Anyone have idea why ?

DBC
 
 
Jack Fear
15:48 / 08.08.02
...one of my major gripes [was] the way characters are just thrust in for a few panels then discarded. ... characterisation wasn't important as [it was assumed that readers] would be familiar with these DCU icons, but they were just reduced to a series of meaningless symbols.

Rather like Kingdom Come, then.
 
 
NotBlue
21:49 / 08.08.02
Far, Far more entertaining than Mark Waid's vision of the "future Heroes", thats 'fer sure. Good Fun.
 
 
glassonion
17:03 / 09.08.02
yeah miller's still a class storyteller, still picks the action angles no-one else ever gets, still expects the reader to actively engage with the strip. action and violence. action and violence. action and violence. action and violence
 
 
gridley
18:19 / 09.08.02
Sax: "What was the idea with Green Lantern, then? Does he live in his own ring now? (Didn't he always?) And who are the wife and kids? Made up ring constructs? You'd have thought he'd have invented a better-looking family."

That was Green Lantern in the opening? I thought it was J'onn J'onzz.
 
 
cusm
19:44 / 09.08.02
Cool points:
Capt. Marval's death scene. (Hey, if it worked in Kingdom Come...)
Saturn Girl
Green Lantern's brief appearance
Superman's change of heart
Use of Kandor
Brainiac, all the way

Good points:
Elements of story
Political/Social points to be made
Occasional snippets of dialog

Bad points:
Good God man, was there a deadline you just couldn't meet? It was so rushed I could barely follow it. All the cool points I listed above got barely a page, when each would be worth an issue. Nothing is followed up, nothing is given ground, it all sort of hangs there. So much happens at once that you can't keep up with it. It left me longing for more, sure, but not in a good way. The art has passed from stylistic to irritating, and I'm normally a HUGE fan of Miller's style. He seemed to come and go with it. The occasional frame or two was up to quality, while most were sketchy at best. The story was also more about Superman than Batman, which is arguably a good point.

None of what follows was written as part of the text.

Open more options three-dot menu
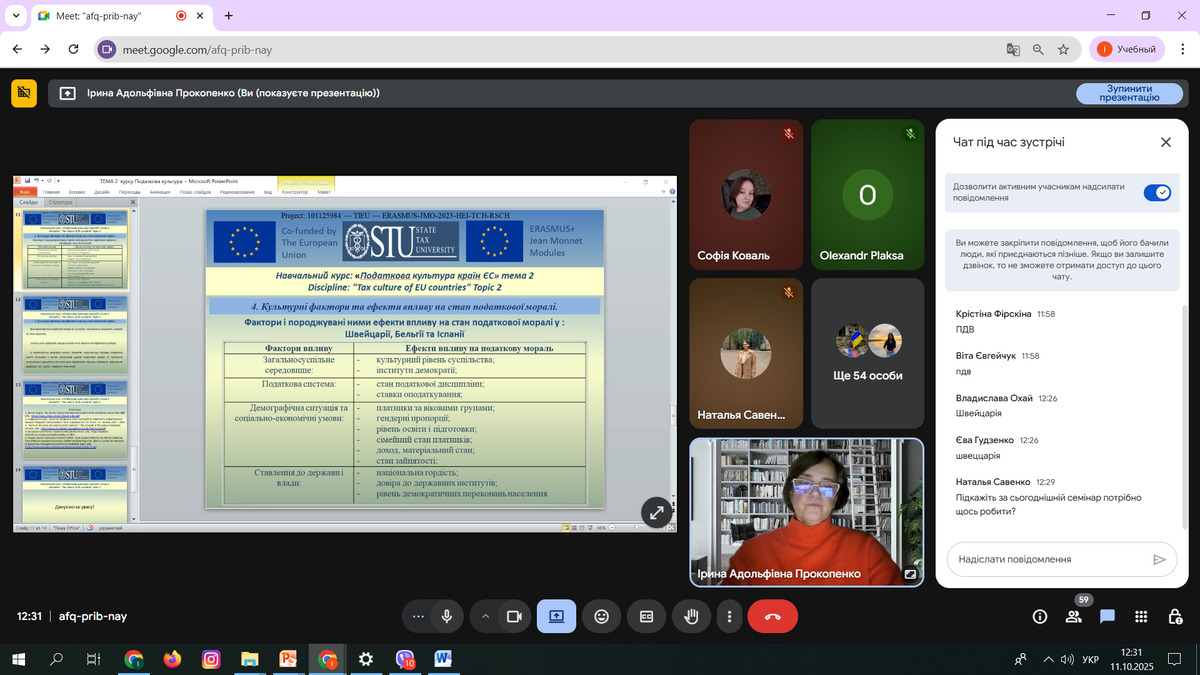Image resolution: width=1200 pixels, height=675 pixels. pyautogui.click(x=730, y=617)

I think my biggest complaint overall is the pacing. It had the potential to be so much better, were it handled right.

I did enjoy the set overall, though I have to admidt it was shoddy for Miller. I expect more out of him.

As for Batman's character in this and his personal story, I have three words: That Yellow Bastard. Miller's stepping over his own old ground, and he did the story of the old man that just wouldn't quit better the first time when he gave it room to pace as it should.
 
 
GuitArWoLf
01:41 / 13.08.02
Dark Knight Returns was one of the best mini-series I have ever read. The sequel was not neccessary and was put out just to make money. I read all 3 issues and thought that it was alright. the Green Lantern being a frog-looking thing at first was pretty dumb. The art was mediocre but fit the story because the story was mediocre. Frank Miller is a much better artist than waht he showed on DK2. Besides the 3rd issue was definetly not worth the wait. Borrow it from someone and read it if you get the chance but don't spend money on it. There are better things.